Write the records below out in full, character for character, with no pictures.

[[ EXTRACTED DATA, beginning ]]

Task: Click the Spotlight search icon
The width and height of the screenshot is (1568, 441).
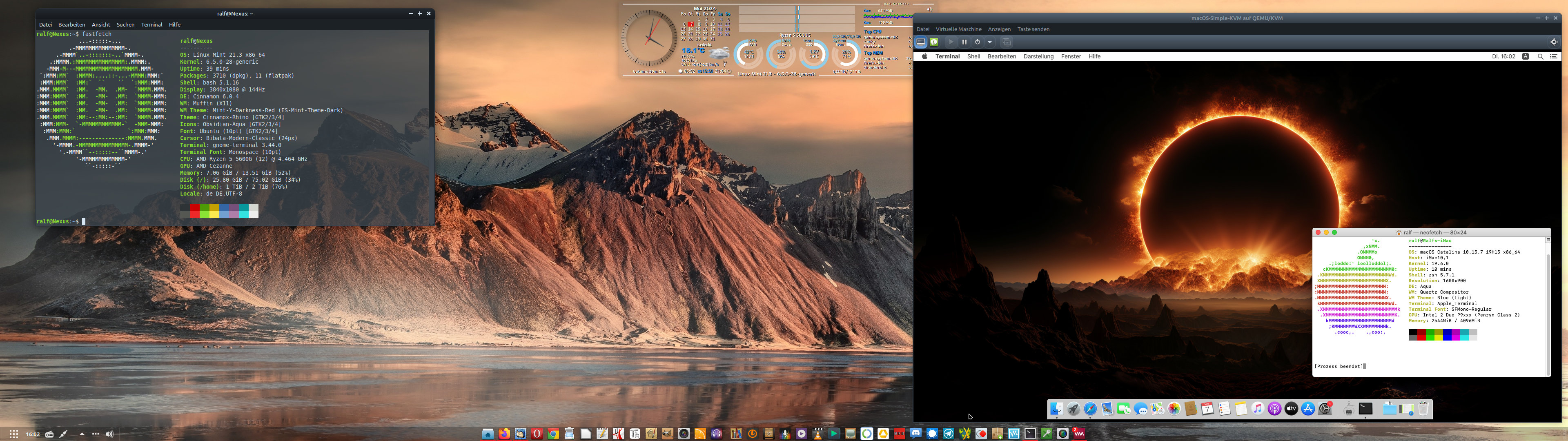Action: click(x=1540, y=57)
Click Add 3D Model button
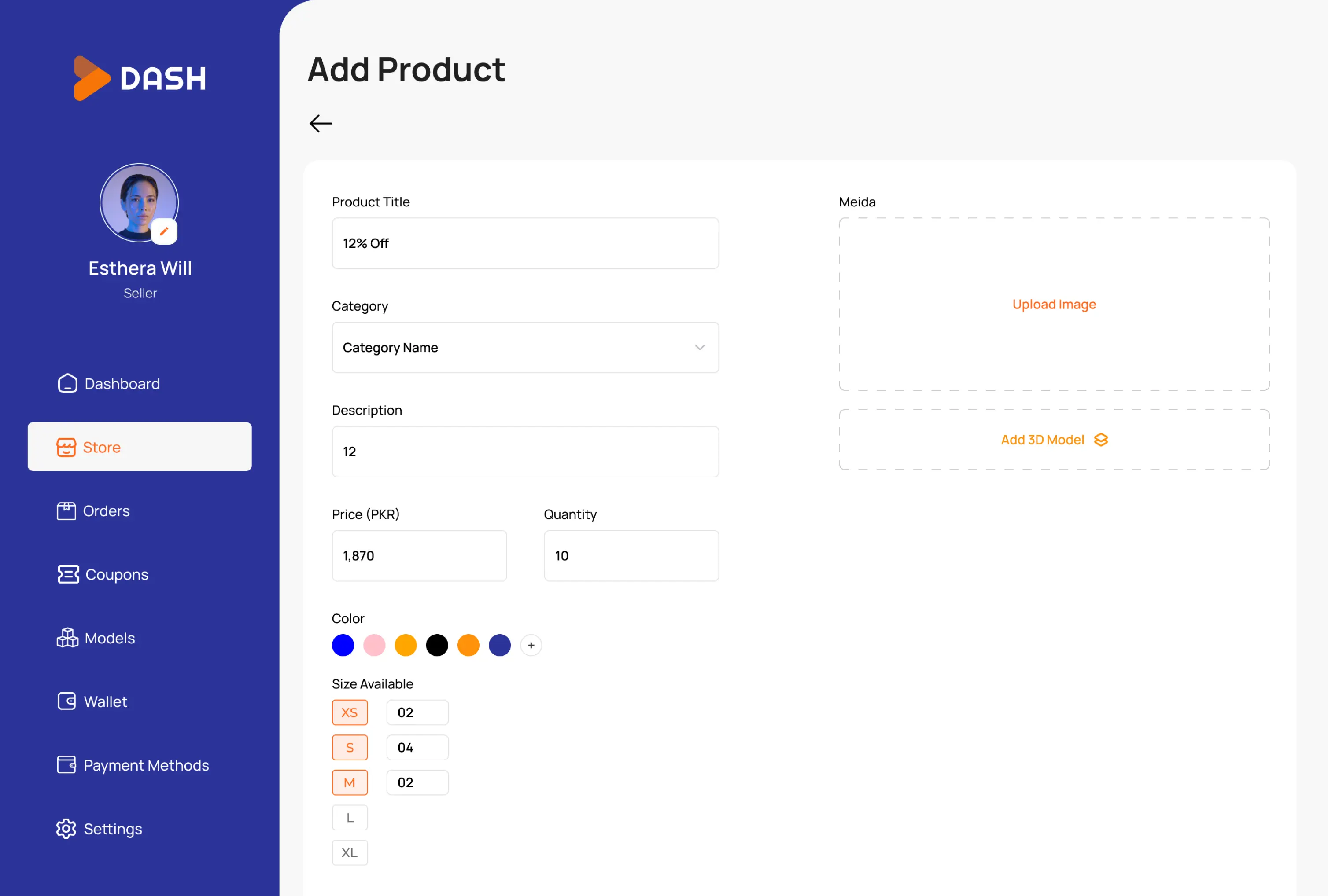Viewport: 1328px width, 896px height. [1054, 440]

[[ EXTRACTED DATA, end ]]

• [TASK SOLUTION]
Task: Click the Spotlight search icon
The width and height of the screenshot is (1568, 441).
Action: click(x=1540, y=57)
Click Add 3D Model button
Viewport: 1328px width, 896px height. [1054, 440]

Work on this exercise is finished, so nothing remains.